Belgium Gambling Act

The amendments were published today (22 May) and reiterated by Belgium’s regulator, the Commission des Jeux de Hasard (CJH). The new measures will come into force on 1 June 2024.

Under the new measures, the CJH must meet with licence holder representatives once per year and discuss player protection measures. The regulator must provide a yearly update on these meetings in its annual report.

On the subject of player protection, another amendment will see the phrases “18 years” and “minors” replaced with “21 years”. This amends Article 15/2 of the Gambling Act, which states that the CJH will issue warnings to those who infringe the Act in a way that affects a person under the age of 21. The municipality must also inform the CJH when an F2 licensee is the subject of a police report due to a breach of the law committed against a person under 21 years old.

In March, the CJH announced a different set of amendments to the Gambling Act that will come into force on 1 September 2024. These amendments will raise the minimum gambling age to 21 and ban all gambling advertising.

At the beginning of the year, the Belgian expertise centre for alcohol, illegal drugs, psychoactive medication, gambling and gaming called for the minimum gambling age to be raised to 21.

Register of professionals

Included in the amendments announced today is an order for operators of Class I and Class II establishments, or fixed Class IV establishments, to keep a register of professionals. This register will catalogue those that access games rooms in these establishments for professional reasons. This circumvents checks for these individuals on the Excluded Persons Information System (EPIS) register – Belgium’s self-exclusion roster.

The register itself, as well as images from CCTV, are also added to the list of documents that police officers and CJH officers can request. The CJH must also make leaflets on gambling addiction available to bookstores.

In addition, the CJH will be given more power to establish certain binding protocols, which will be published in the Moniteur Belge. The CJH will also have a legal obligation to provide updates of its list of illegal websites. Updates will be published in the Official Gazette.

Turning back to licence holders, those who want to remain a Class C licence holder must continue to meet the conditions of Articles 41 and 42 of the Gambling Act. Article 41 orders Class C applicants to be in full possession of their civil and political rights, and not hold a criminal record for the five years before application. Article 42 mandates applicants to be entered into the Crossroads Bank for Enterprises as a commercial undertaking.

Physical licences for Class D licence holders will be abolished and replaced with an electronic licence.

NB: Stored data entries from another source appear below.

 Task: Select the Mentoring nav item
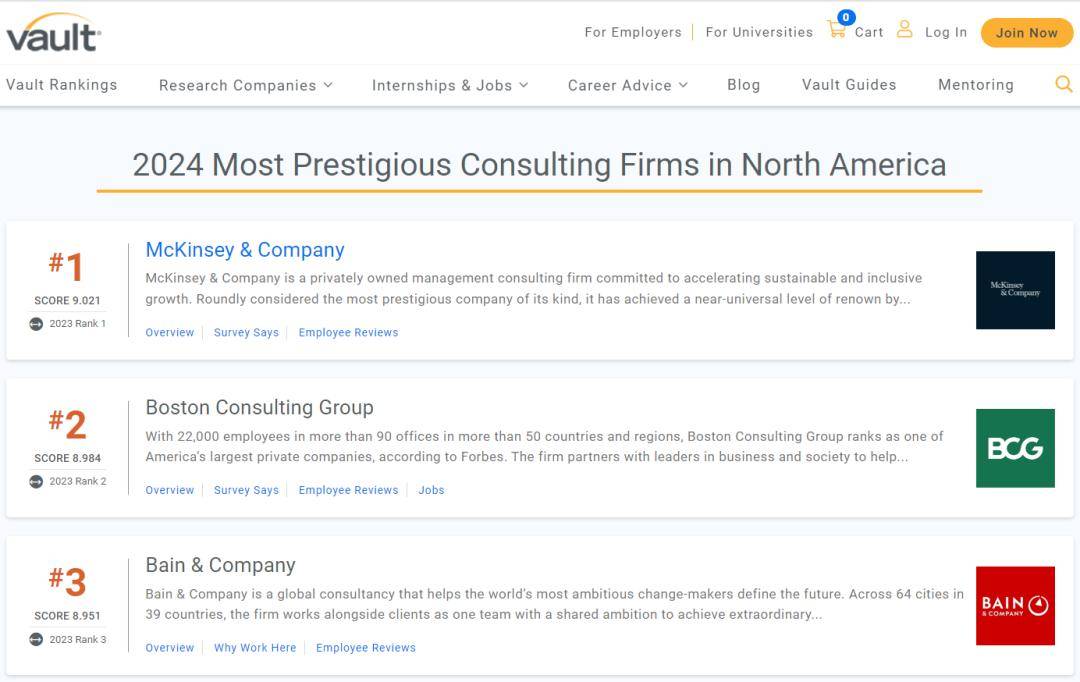point(975,85)
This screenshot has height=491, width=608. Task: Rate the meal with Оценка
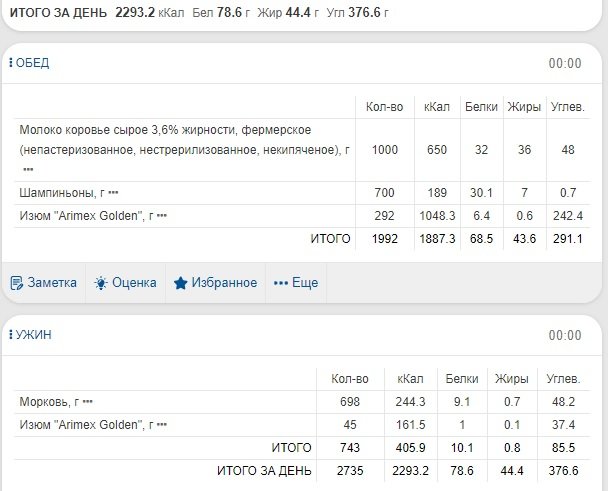point(126,282)
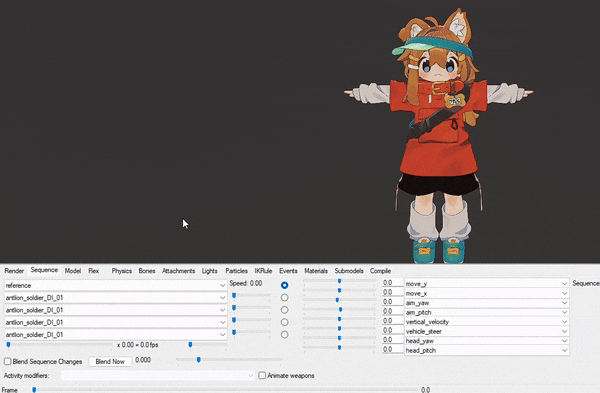Expand the Activity modifiers dropdown
The height and width of the screenshot is (393, 600).
[158, 376]
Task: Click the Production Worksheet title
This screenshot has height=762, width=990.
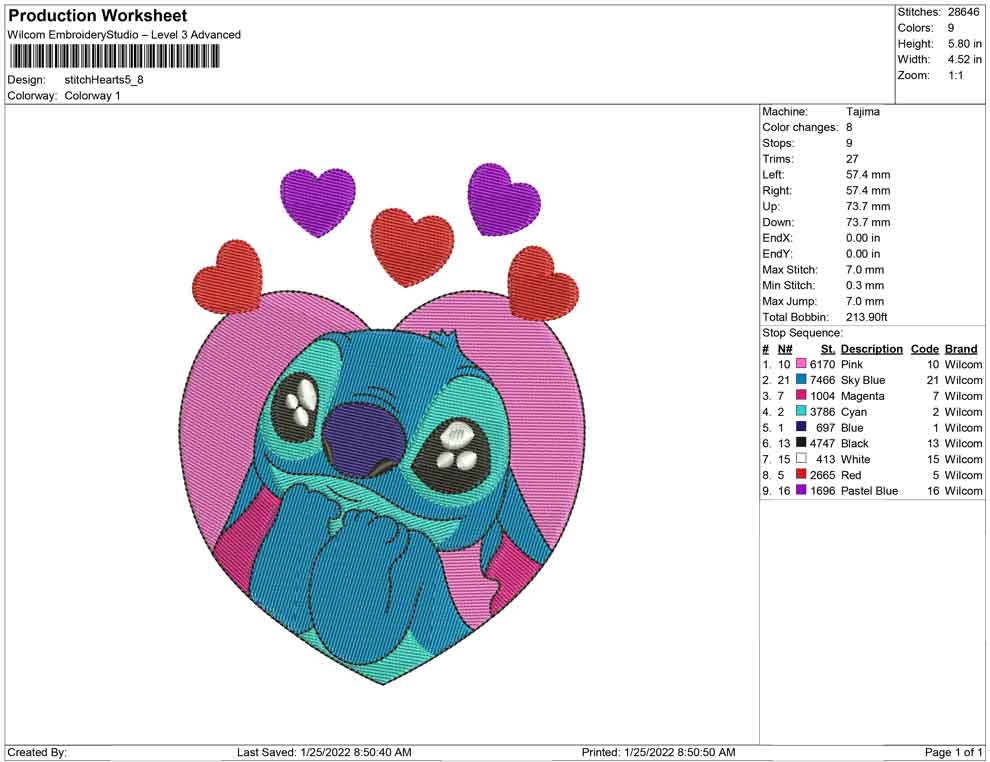Action: [x=97, y=16]
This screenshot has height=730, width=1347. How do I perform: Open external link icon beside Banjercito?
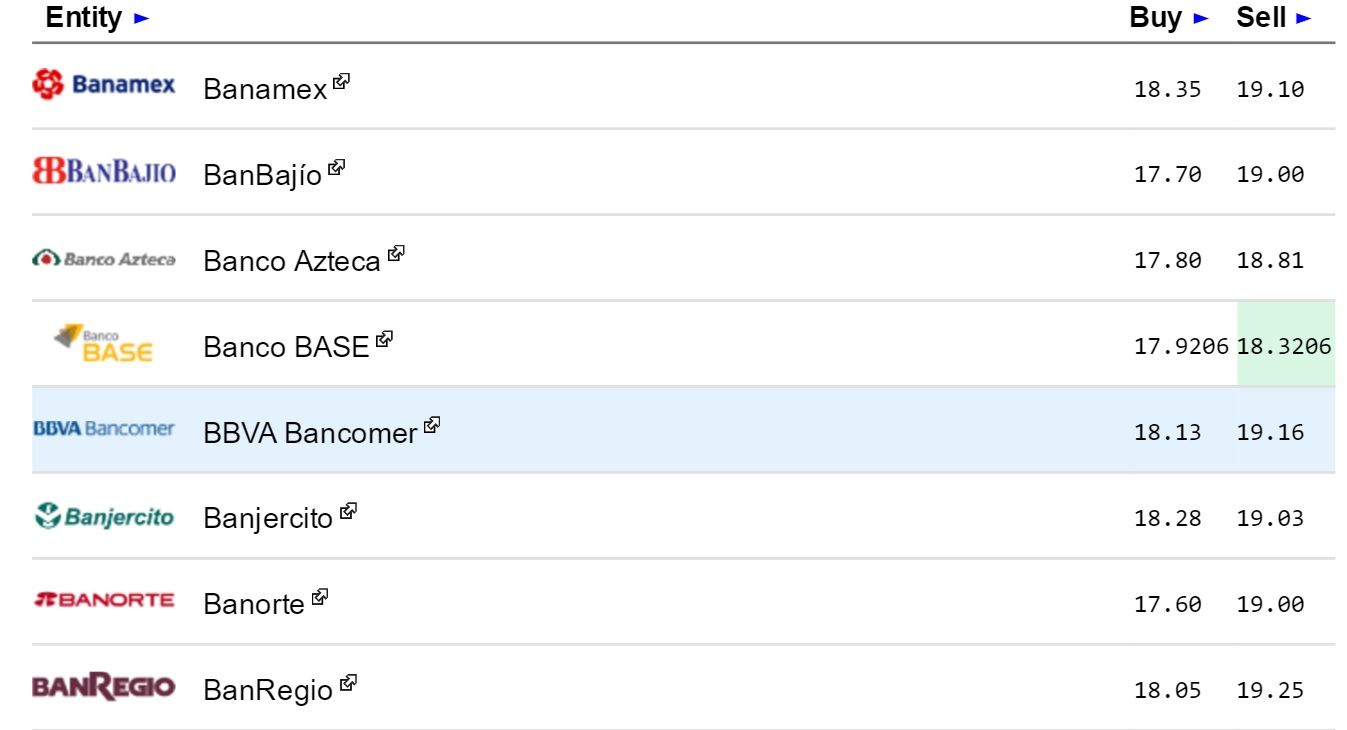coord(348,511)
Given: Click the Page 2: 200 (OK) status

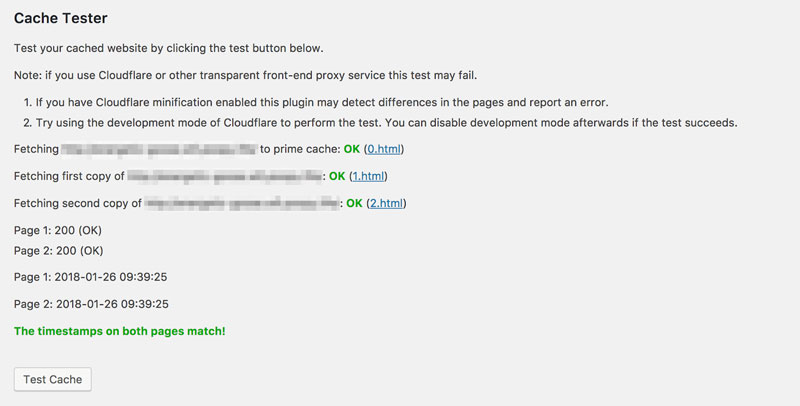Looking at the screenshot, I should [x=59, y=250].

CJH dealing with complaints

Under the current law, a mediation service receives and processes requests for extrajudicial settlements for gambling disputes. The new amendments will see these requests become the remit of the CJH.

The CJH must also deal with complaints relating to licence applications and compliance with the Gambling Act, as well as subsequent decrees.

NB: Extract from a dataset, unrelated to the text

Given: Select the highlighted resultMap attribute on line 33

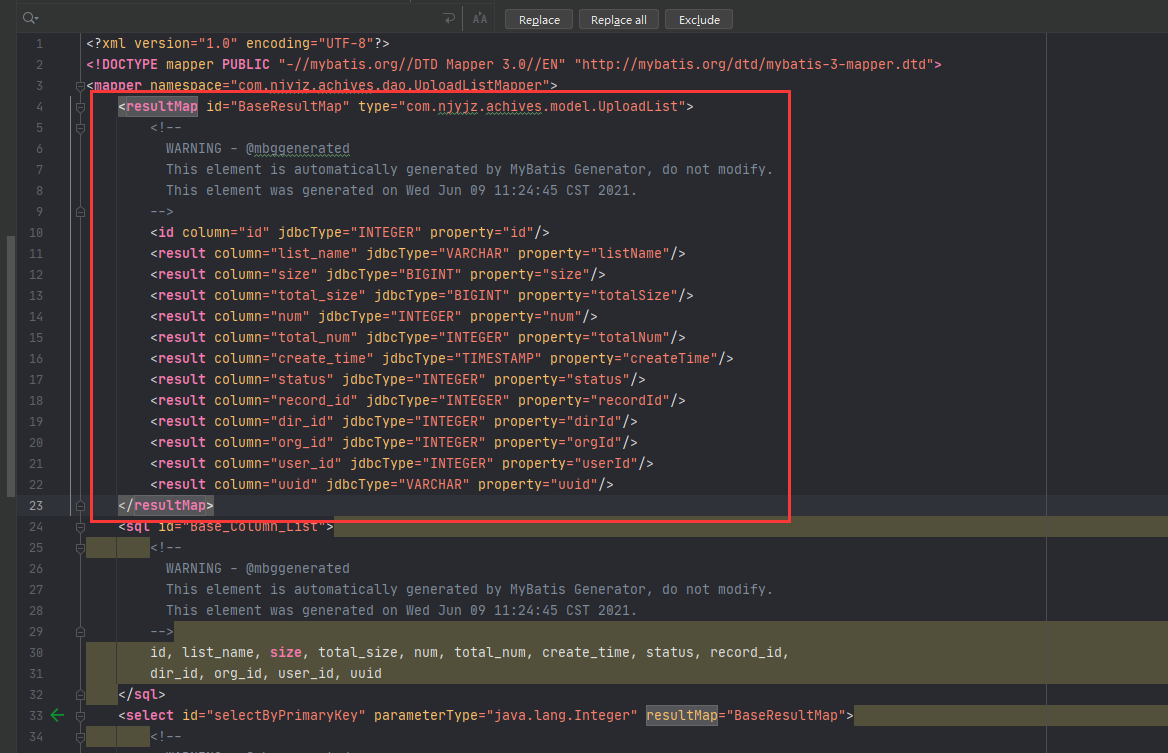Looking at the screenshot, I should [681, 715].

Summarising the amendments, the CJH noted that some of the amendments will come into force at a later date. An amendment that will allow sanctioning for identity theft and the establishment that permits it will take effect on the first day of the 12th month after it is published in the Official Gazette. This will relate only to holders of A, A+, B, B+, F1+ and F2 licences in a fixed class IV gaming establishment.

The EPIS check will also be extended to bookstores. This will be enacted on the 24th month after it is published in the Official Gazette.